- -- - - - - - - - - - - -- - - - - - - -Jornal do Commercio - Recife, 03 de setembro de 1998

PASSEIOS HISTÓRICOS-CULTURAIS II
Estudantes entram no clima da viagem

Acompanhar uma viagem com um grupo de alunos de 7ª e 8ª série (cuja faixa etária anuncia muita farra e paquera) tem o gosto de uma aventura arriscada para quem vai a trabalho, como dois repórteres. Mesmo assim, a equipe do Jornal do Commercio aceitou o convite e resolveu encarar o desafio.

O destino principal está localizado a 37 quilômetros da cidade de Campina Grande, no estado da Paraíba. Ali situa-se uma das maiores salas de aula de História de que se tem conhecimento no país. A Pedra do Ingá - como é conhecida a impressionante rocha de 20 metros de largura e três de altura onde estão encravadas diversas inscrições deixadas por nossos ancestrais - é um dos locais preferidos pelos organizadores das chamadas excursões pedagógicas.

Antes da partida, na condição de alunos de um colégio de orientação religiosa como o Marista, o grupo fez oração na capela, juntamente com os guias.
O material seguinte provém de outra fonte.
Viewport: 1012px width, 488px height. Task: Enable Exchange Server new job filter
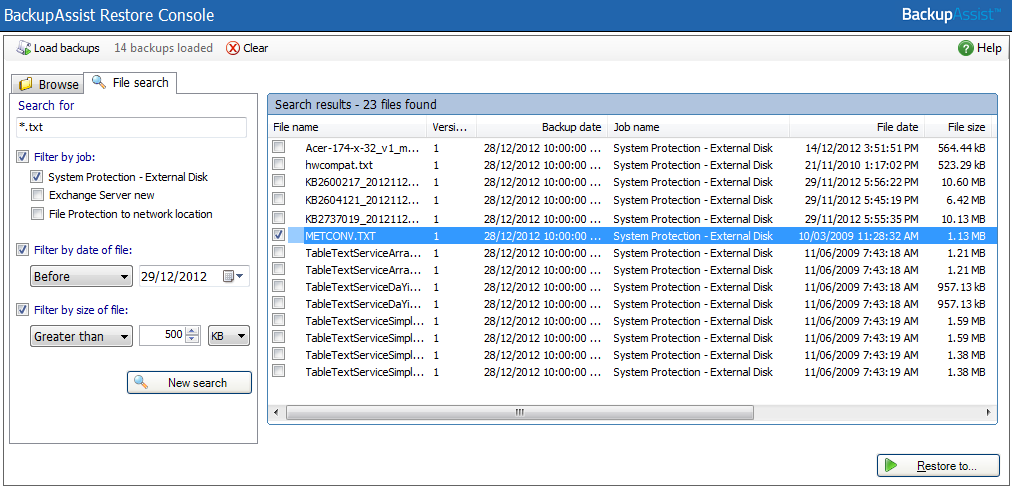click(37, 195)
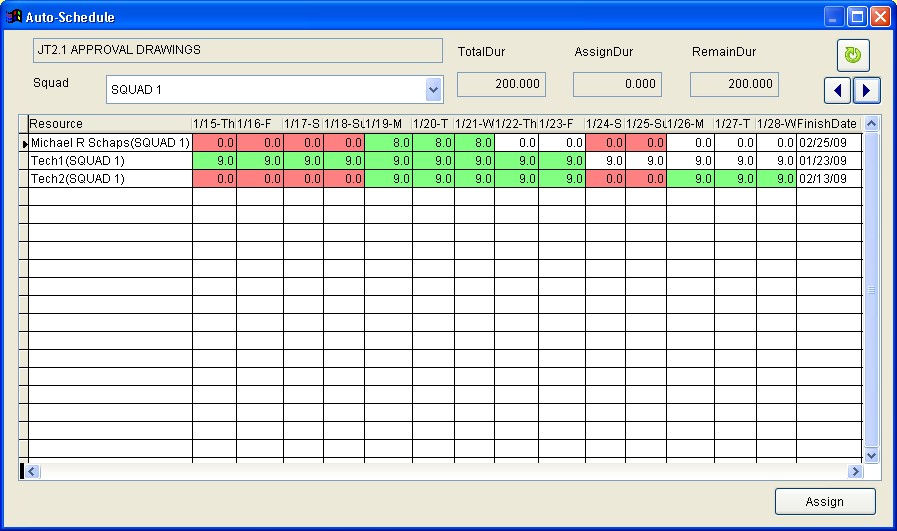Click the AssignDur value field
897x531 pixels.
point(617,85)
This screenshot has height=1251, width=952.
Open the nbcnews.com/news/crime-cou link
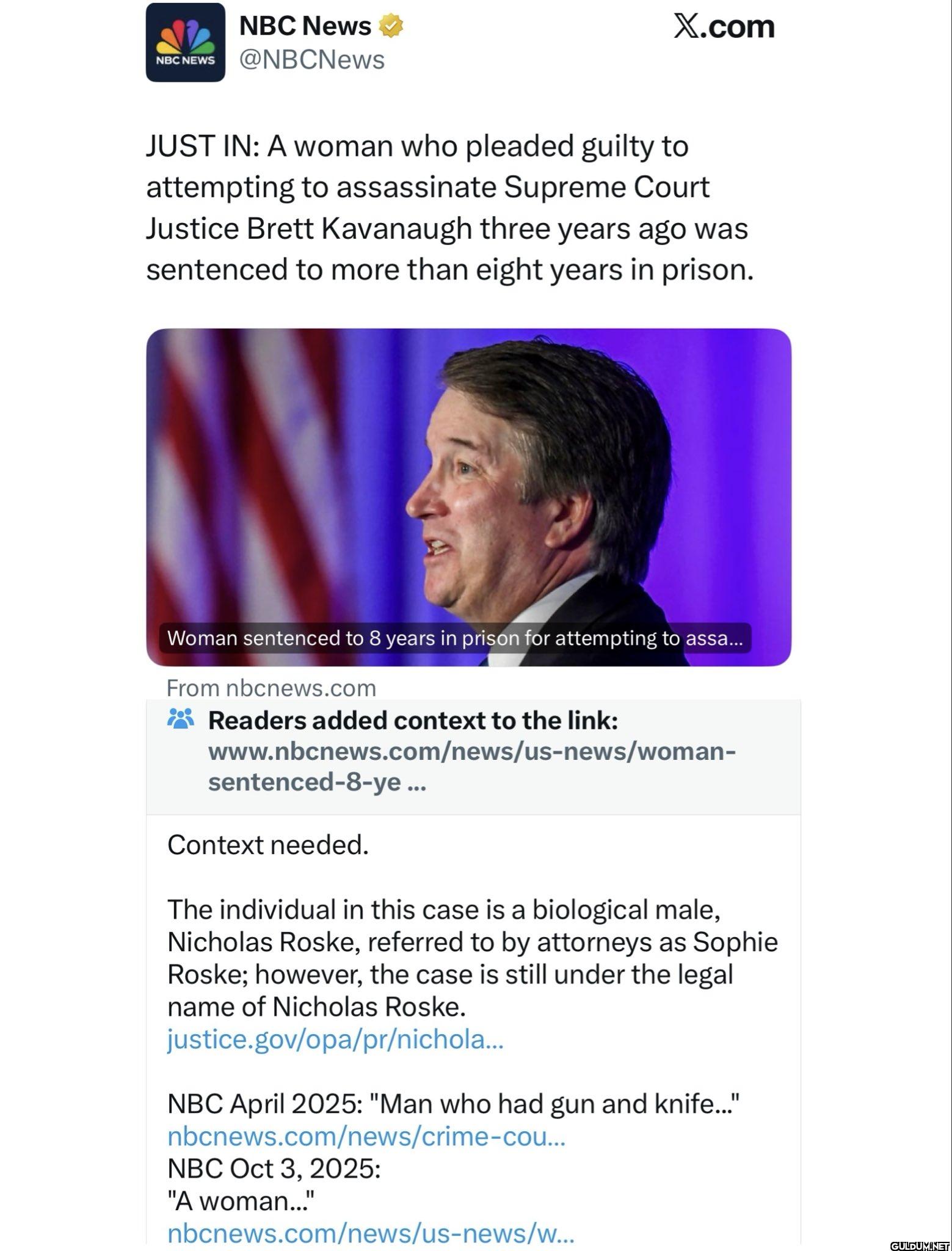tap(366, 1136)
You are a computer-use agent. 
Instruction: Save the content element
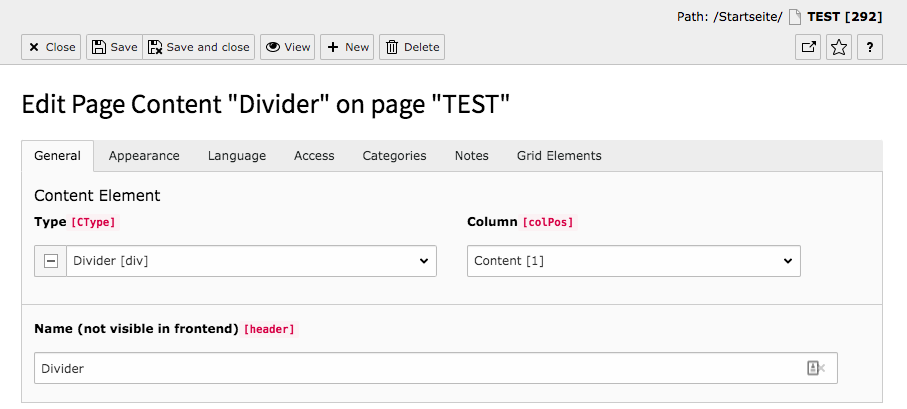(115, 47)
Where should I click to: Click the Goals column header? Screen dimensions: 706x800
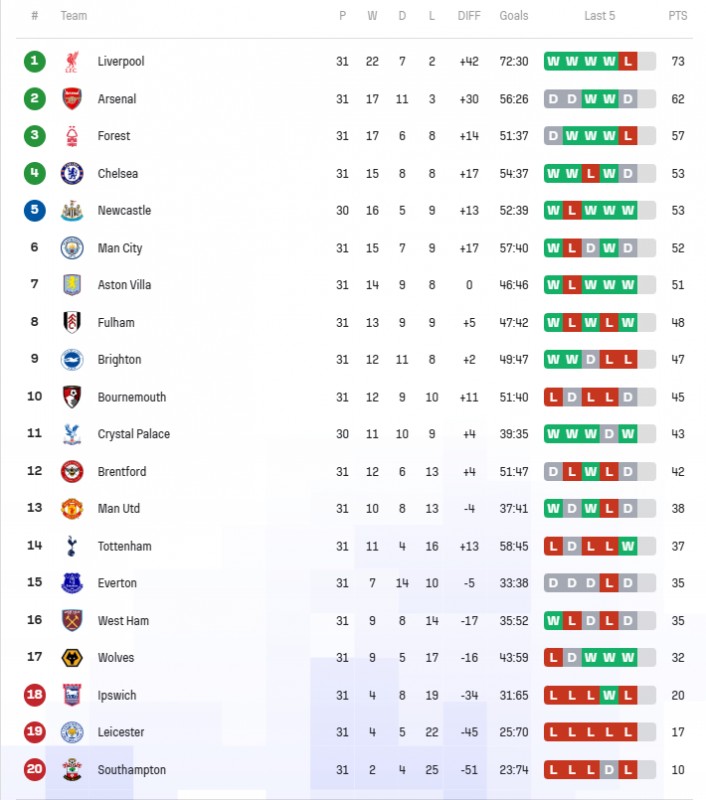pos(514,16)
Só Deus sabe o que cada um dos 52 alunos pede aos céus para terem a chance de aprontar nessa viagem, mas a julgar pela ansiedade deles, a previsão é de muito trabalho para guias e, também, para jornalistas.

COMPORTAMENTO - A saída é incrivelmente pontual. E basta o ônibus dar partida para o guia entrar em cena e tentar criar o clima que se pretende instalar na excursão: o de uma verdadeira sala de aula. Nada chato, no entanto. Em vez de prova oral, gincanas com direito a distribuição de brindes. As perguntas passam por "qual o bairro mais populoso do Recife", quando se cruza Casa Amarela, até "qual a espécie mais cultivada na Zona da Mata", quando o ônibus margeia algum canavial.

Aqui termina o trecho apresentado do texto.